3A, 3B, 3C Terminal device 11 Data reception part 12 Group classification | category part 13 Print layout production | generation part 14 Margin detection part 15 Margin deletion part 16 Input part 17 Printing order memory | storage part 18 Printing order acquisition part 19 Header memory Part 131 Print buffer creation part

Claims

A data receiving unit that receives input of a plurality of print data and designation of a paper size for printing each print data;
A print order acquisition unit for acquiring the print order of the print data;
Based on the designated paper size, a layout for performing double-sided printing is sequentially generated for each print data in the printing order, and when generation of a print layout for one print data is completed, If the back side is empty, and if the back side is empty, it is determined whether the paper size specified by the next print data can be printed on the back side. A print layout generation unit that generates a print layout so that the next print data is printed from the back surface;
A print management apparatus comprising:
A group classification unit for classifying data having the same ID as the same group;
The data receiving unit receives the input of the ID together with designation of the print data and the paper size,
The print acquisition unit acquires a print order of print data included in the group;
The print management apparatus according to claim 1.
A printing order storage unit that stores in advance the printing order of the print data included in the group;
The print management apparatus according to claim 1, wherein the printing order acquisition unit acquires the printing order from the printing order storage unit.
A margin detection unit for detecting unnecessary margins of the print data;
A margin deletion unit that deletes the detected unnecessary margin;
The print management apparatus according to claim 1, further comprising:
The margin detection unit stores a predetermined number of lines as a threshold value, determines whether or not there are continuous blank lines exceeding the predetermined number of lines in the print data, and continuously exceeds the predetermined number of lines.
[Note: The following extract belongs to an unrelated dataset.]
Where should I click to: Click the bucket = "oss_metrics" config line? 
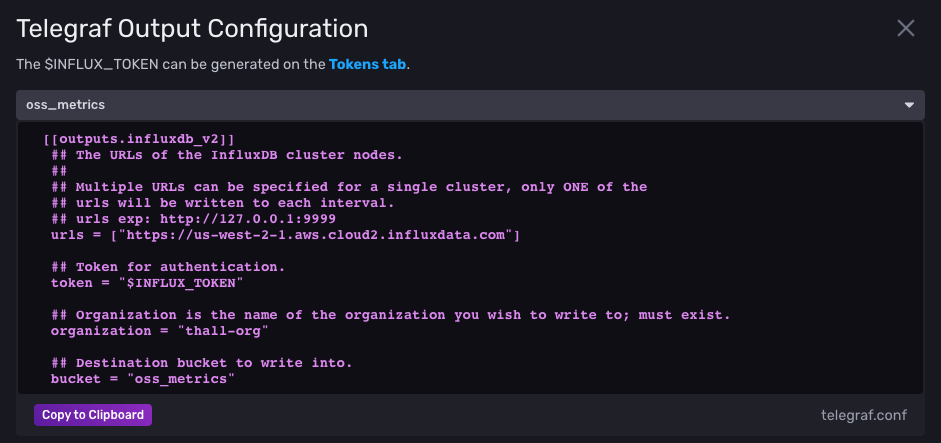pos(143,378)
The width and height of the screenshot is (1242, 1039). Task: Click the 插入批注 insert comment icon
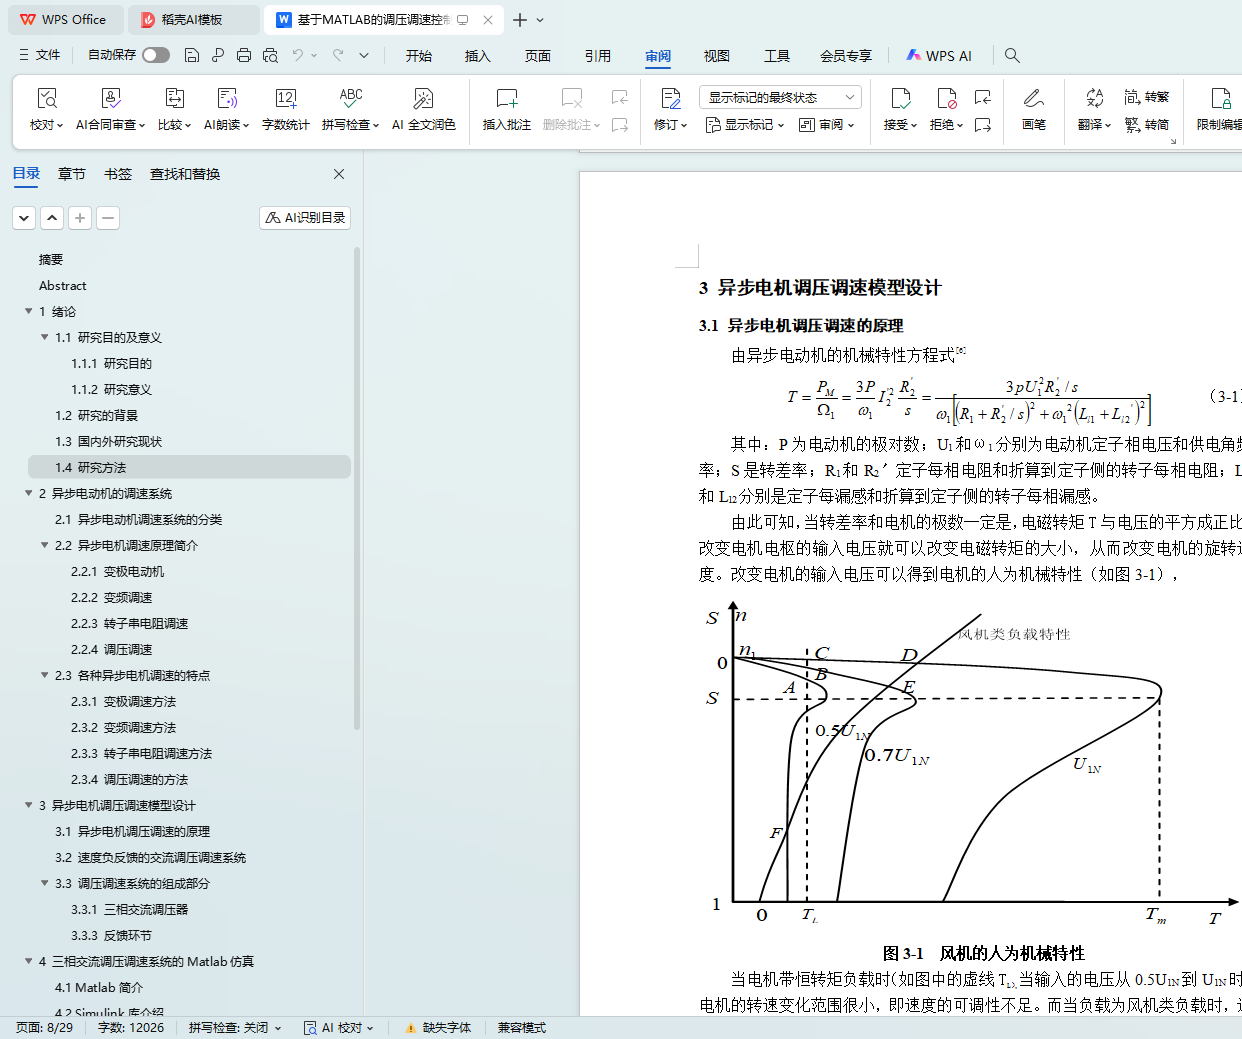[x=507, y=99]
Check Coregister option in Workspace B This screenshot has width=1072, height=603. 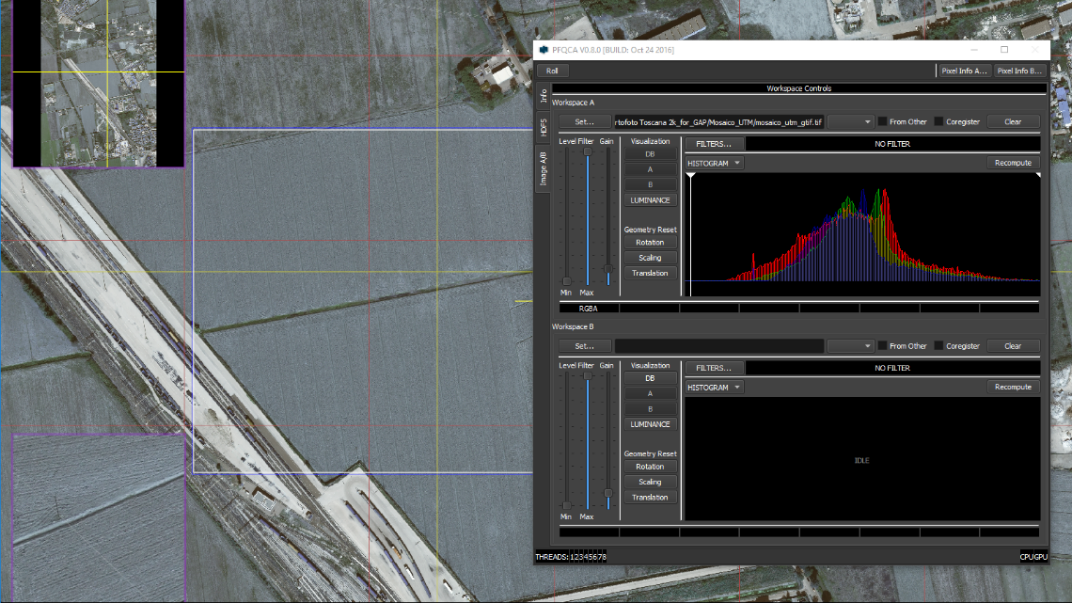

Detect blank lines as unnecessary margins,
The print management apparatus according to claim 4, wherein the margin deletion unit deletes a number of blank lines exceeding the predetermined value.
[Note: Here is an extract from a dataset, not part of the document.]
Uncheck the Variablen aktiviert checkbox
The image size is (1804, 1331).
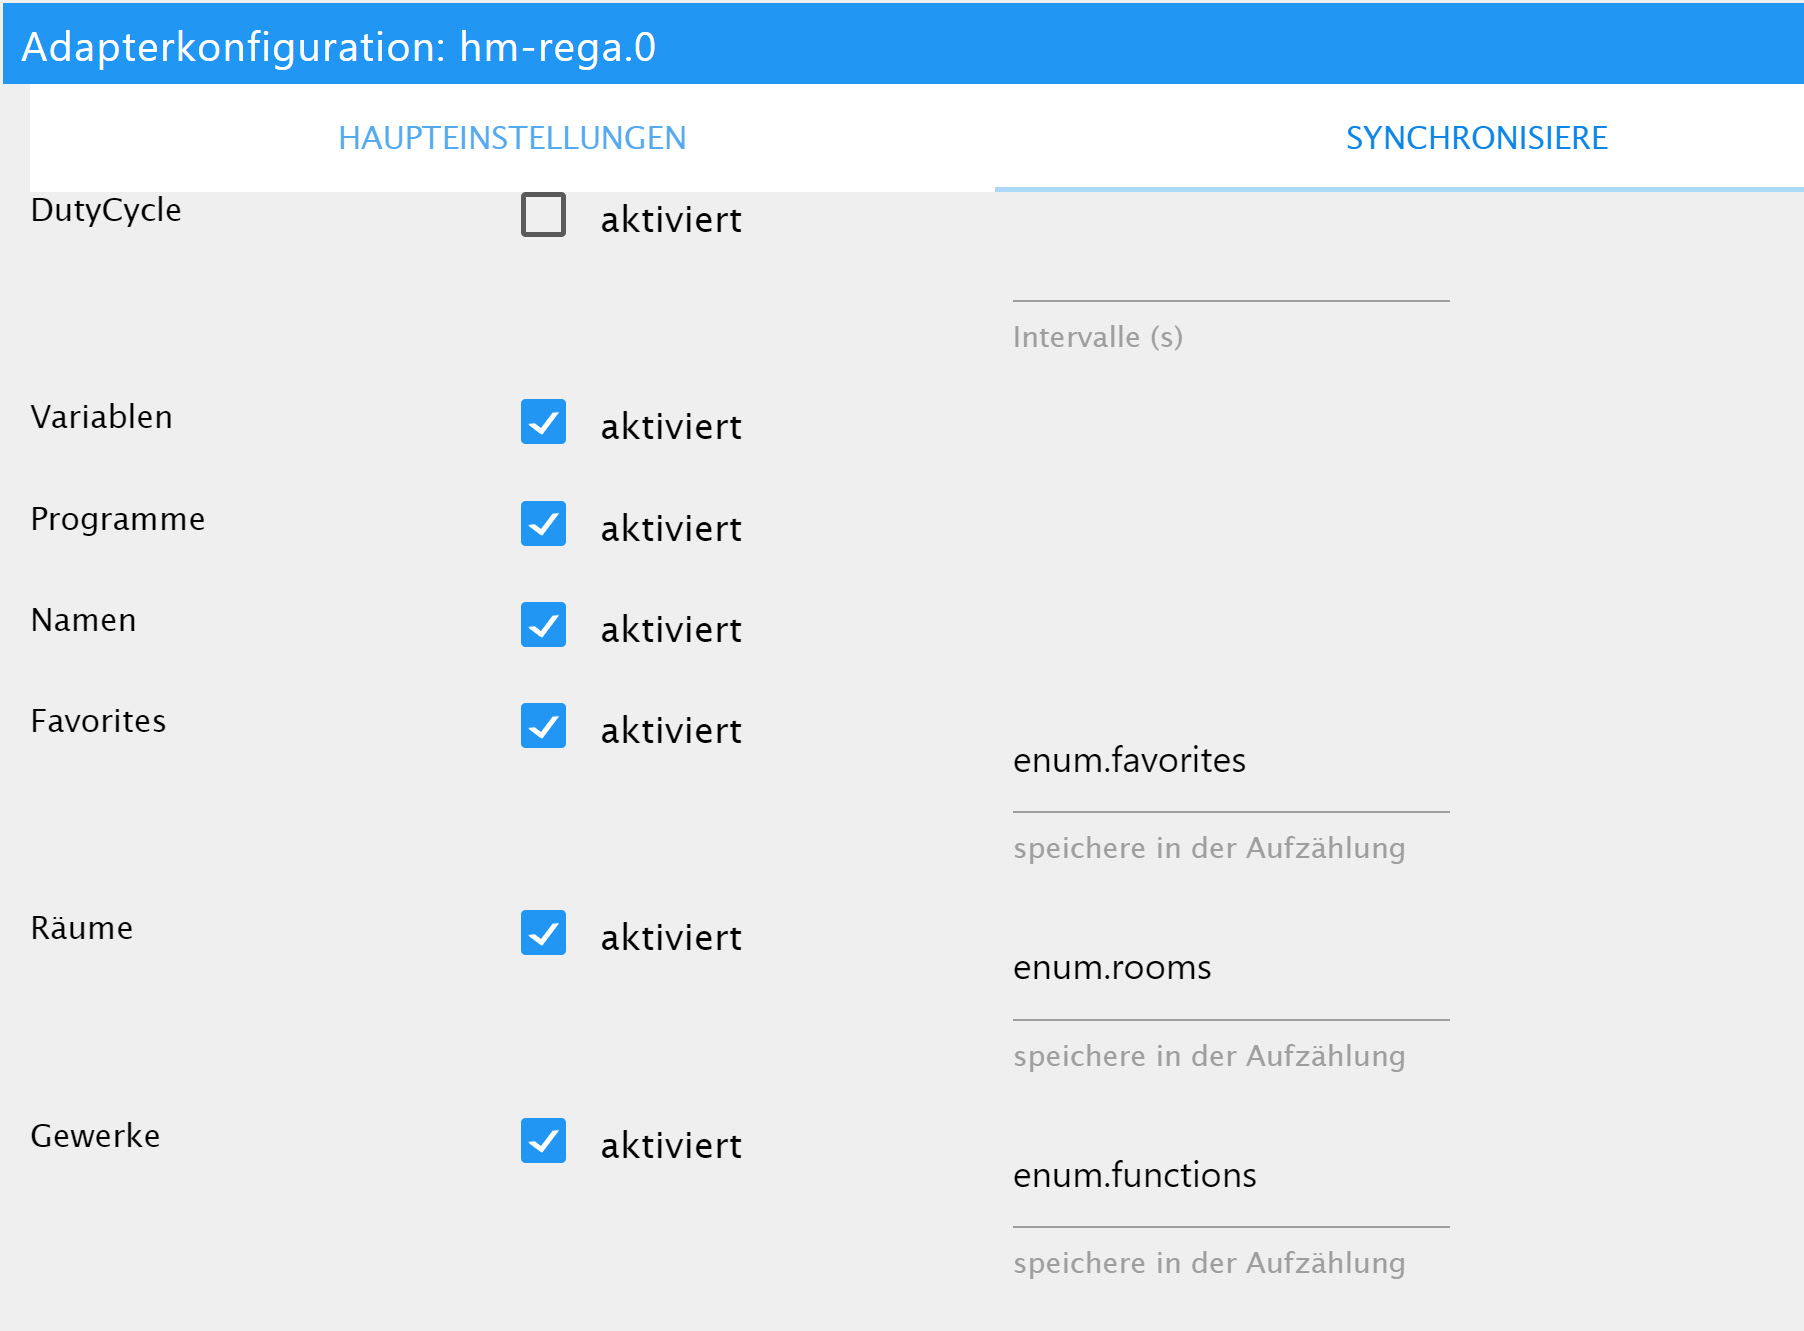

The margin detection unit determines whether there is a page without description, and when there is a page without description, detects the page as an unnecessary margin,
The print management apparatus according to claim 4, wherein the margin deletion unit deletes a page without the description.
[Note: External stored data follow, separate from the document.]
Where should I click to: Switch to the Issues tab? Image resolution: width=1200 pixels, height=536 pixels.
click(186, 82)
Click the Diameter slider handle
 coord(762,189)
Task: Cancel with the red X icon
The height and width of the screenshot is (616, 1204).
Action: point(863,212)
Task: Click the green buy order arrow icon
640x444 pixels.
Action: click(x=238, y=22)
A common information storage unit that stores in advance common information corresponding to the group;
The print management according to claim 4, wherein the print layout generation unit generates a layout by adding the common information stored in the common information storage unit to a predetermined area of the print layout of the group. apparatus.
Receive input of multiple print data and specification of paper size for printing each print data,
Obtaining the print order of the print data;
In creating a layout for performing double-sided printing for each print data in the printing order based on the specified paper size, the back side of the last page is empty when generation of a print layout for one print data is completed. If the back side is empty, it is determined whether the paper size specified by the next print data can be printed on the back side. A print management apparatus control program for causing a computer to execute a process of generating a print layout so that the next print data is printed.
A printing management apparatus control method executed by a computer,
Receives input of multiple print data and paper size for printing each print data,
Obtaining the print order of the print data;
In creating a layout for performing double-sided printing for each print data in the printing order based on the specified paper size, the back side of the last page is empty when generation of a print layout for one print data is completed. If the back side is empty, it is determined whether the paper size specified by the next print data can be printed on the back side. A print management apparatus control method, wherein a print layout is generated so that the next print data is printed.